Masking: None (Open Label)
Primary Purpose: Treatment
Official Title: Multicenter, Open-label, ph 2 Study of Carboplatin Plus Mirvetuximab Soravtansine Followed by Mirvetuximab Soravtansine Continuation in FRα Positive, Recurrent Platinum-sensitive, High-grade Epithelial Ovarian, Primary Peritoneal, or Fallopian Tube Cancers Following 1 Prior Line of Platinum-based Chemotherapy
Actual Study Start Date : September 28, 2022
Estimated Primary Completion Date : June 30, 2024
Estimated Study Completion Date : December 31, 2026


Arm Intervention/treatment
Experimental: Open Label
On Day 1 of every 3-week cycle (Q3W) for 6 cycles, MIRV will be given at the dosage of 6 mg/kg of adjusted ideal body weight (AIBW) along with carboplatin given at area under the concentration curve (AUC) 5 administered through intravenous (IV) infusion (maximum dosing per National Comprehensive Cancer Network [NCCN] guidelines [NCCN 2021]). Upon completion of carboplatin plus MIRV treatment, single-agent MIRV will be continued at the tolerated dose on Day 1 Q3W in patients with investigator determined stable disease, PR, or CR.
Drug: Mirvetuximab soravtansine
Mirvetuximab Soravtansine (MIRV) is an investigational antibody drug conjugate designed to selectively kill cancer cells. The antibody (protein) part of MIRV targets tumors by delivering a cell-killing drug to the tumor cells carrying a tumor-associated protein called folate receptor alpha (FRα). It is being developed for the treatment of subjects with recurrent platinum-sensitive, high grade epithelial ovarian, primary peritoneal, or fallopian tube cancers with FRα expression. FRα positivity will be defined by the Ventana FOLR1 Assay.
Other Names:
  • IMGN853
  • MIRV

Drug: Carboplatin
Carboplatin is considered to be the treatment agent of choice in relapsed PSOC.
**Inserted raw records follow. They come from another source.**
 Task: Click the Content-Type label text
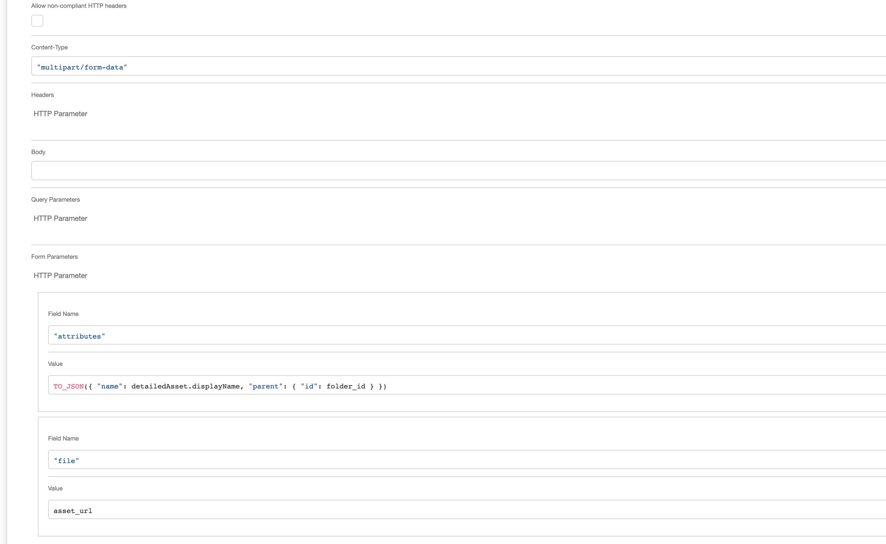coord(49,47)
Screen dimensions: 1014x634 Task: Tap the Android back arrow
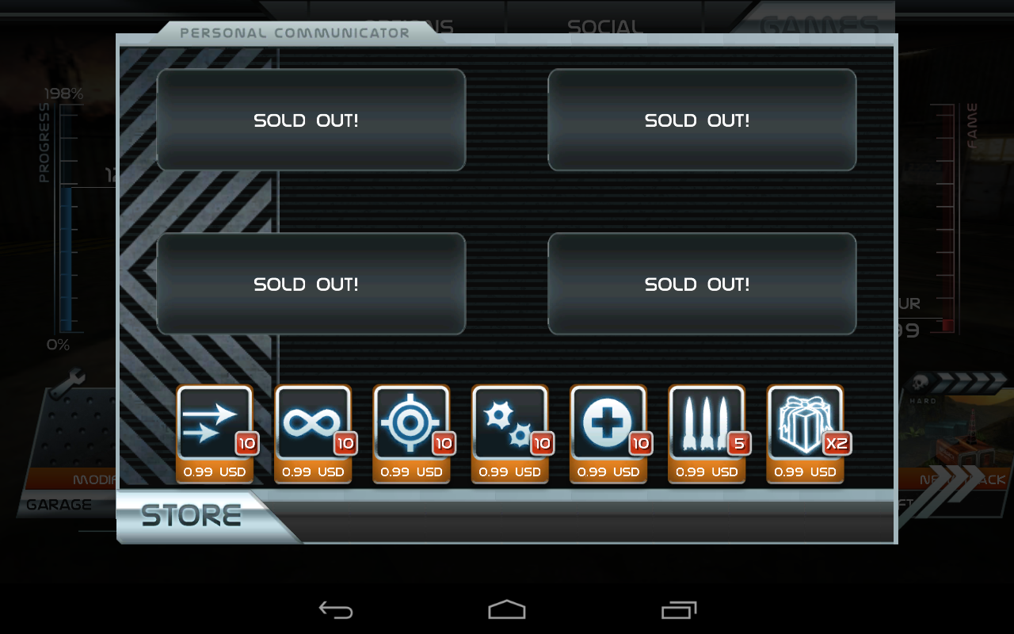pyautogui.click(x=336, y=609)
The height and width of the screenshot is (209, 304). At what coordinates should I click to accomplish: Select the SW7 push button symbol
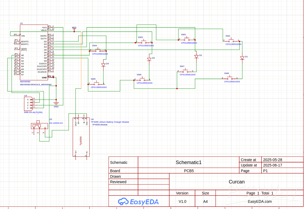pyautogui.click(x=185, y=71)
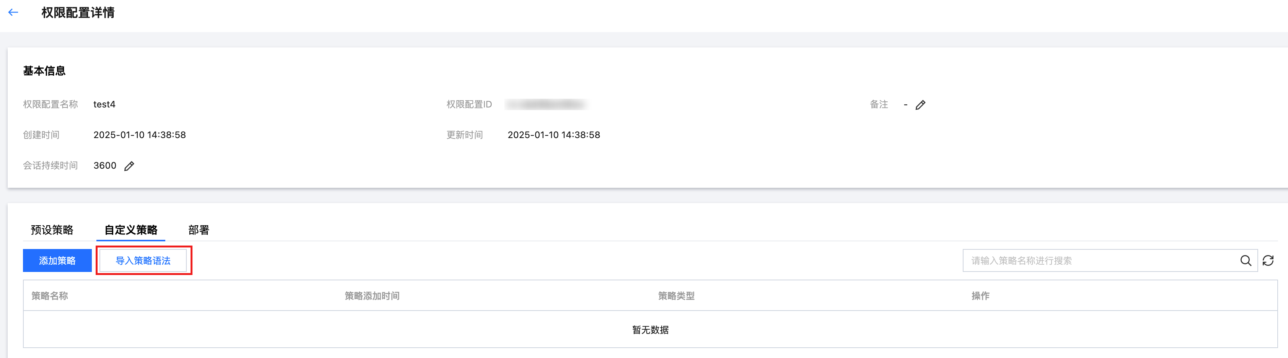This screenshot has height=358, width=1288.
Task: Edit session duration 3600 pencil icon
Action: (x=129, y=166)
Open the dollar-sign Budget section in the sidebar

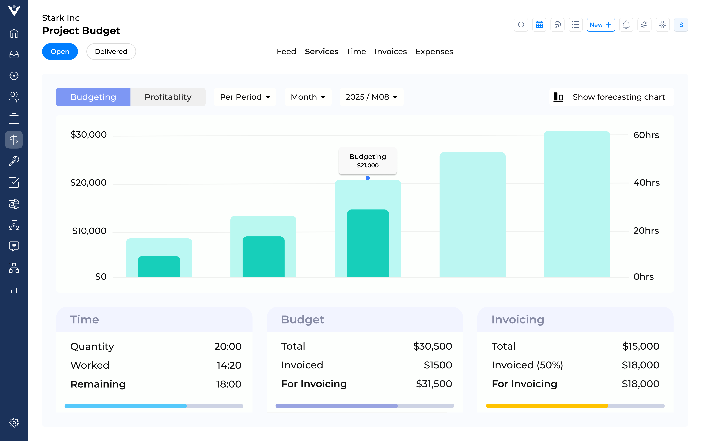tap(14, 140)
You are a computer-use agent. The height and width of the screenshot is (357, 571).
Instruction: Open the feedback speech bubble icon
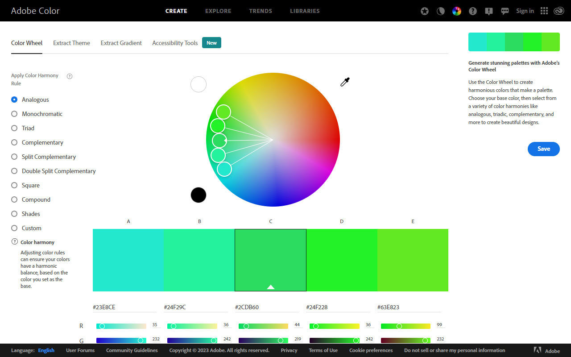(505, 11)
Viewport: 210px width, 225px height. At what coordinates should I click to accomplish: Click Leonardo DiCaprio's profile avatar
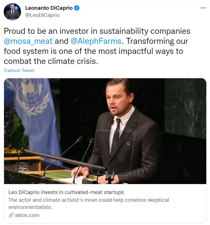pos(12,12)

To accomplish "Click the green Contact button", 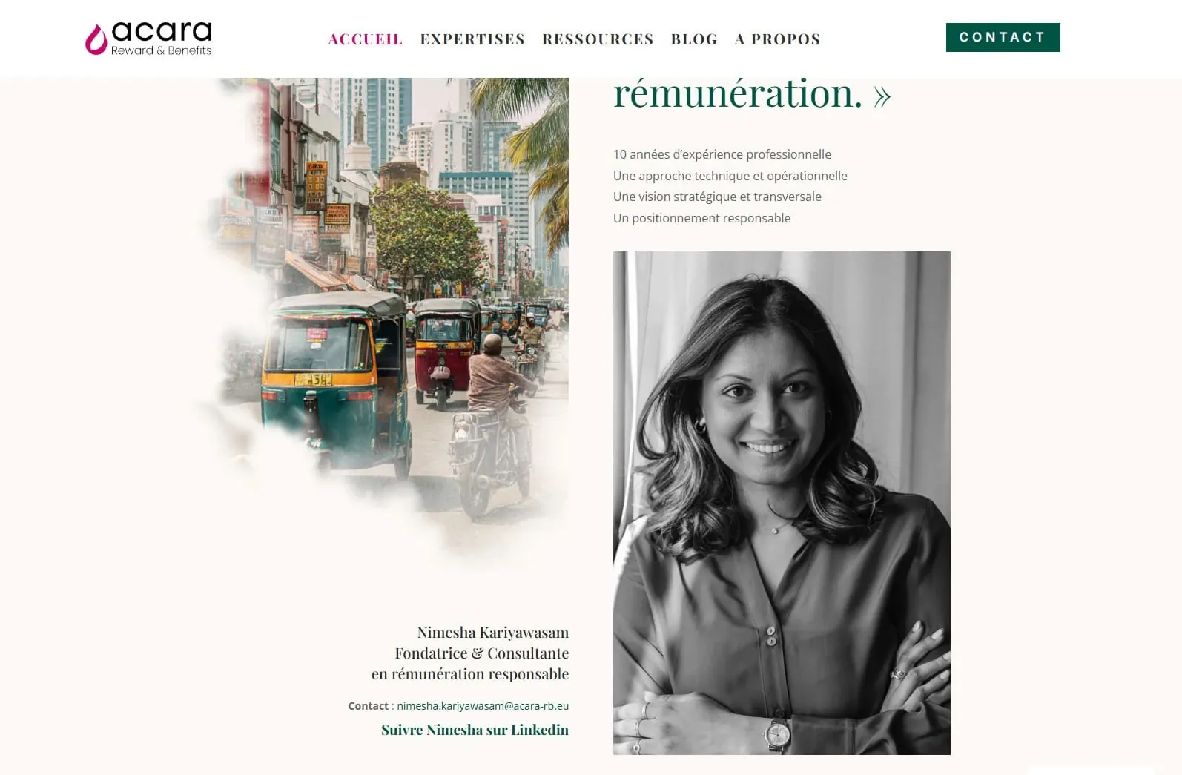I will click(1003, 37).
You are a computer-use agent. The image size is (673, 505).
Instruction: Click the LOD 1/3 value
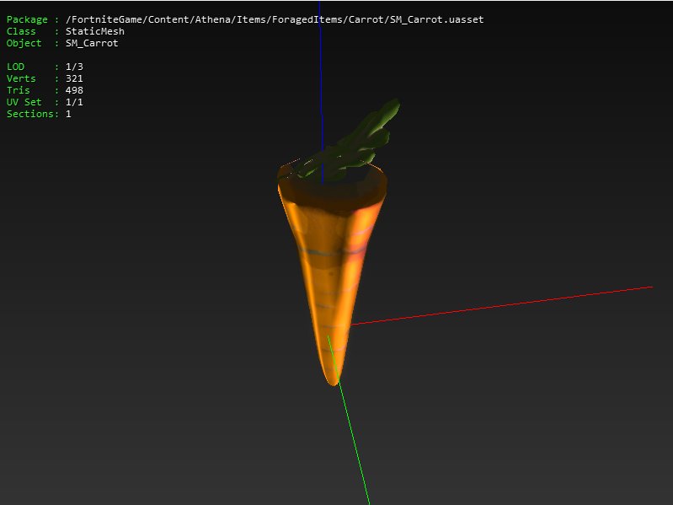click(x=74, y=67)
Primary Outcome Measures :
  1. Overall Response Rate (ORR) [ Time Frame: Up to 3 years ]

    ORR following carboplatin plus MIRV combination as measured by the investigator and assessed according to RECIST v1.1, defined as the proportion of confirmed responders (complete response [CR] or partial response [PR]) among patients with FRα expression of ≥ 50% of tumor cells with PS2+ staining intensity who have measurable disease per RECIST v1.1 at inclusion.

    o ORR following carboplatin plus MIRV combination will also be measured, as a sensitivity analysis, by a BICR (blinded independent central review) in the same patient population.



Secondary Outcome Measures :
  1. Overall Response Rate (ORR) [ Time Frame: Up to 3 years ]

    ORR, defined as the proportion of confirmed responders (CR or PR) following carboplatin plus MIRV combination, as measured by the investigator and assessed according to RECIST v1.1, among patients with FRα expression of ≥ 25% of tumor cells with PS2+ staining intensity who have measurable disease per RECIST v1.1 at inclusion

    o ORR will also be measured by a BICR, as a sensitivity analysis, in the same patient population.


  2. Duration of Response (DOR) [ Time Frame: Up to 3 years ]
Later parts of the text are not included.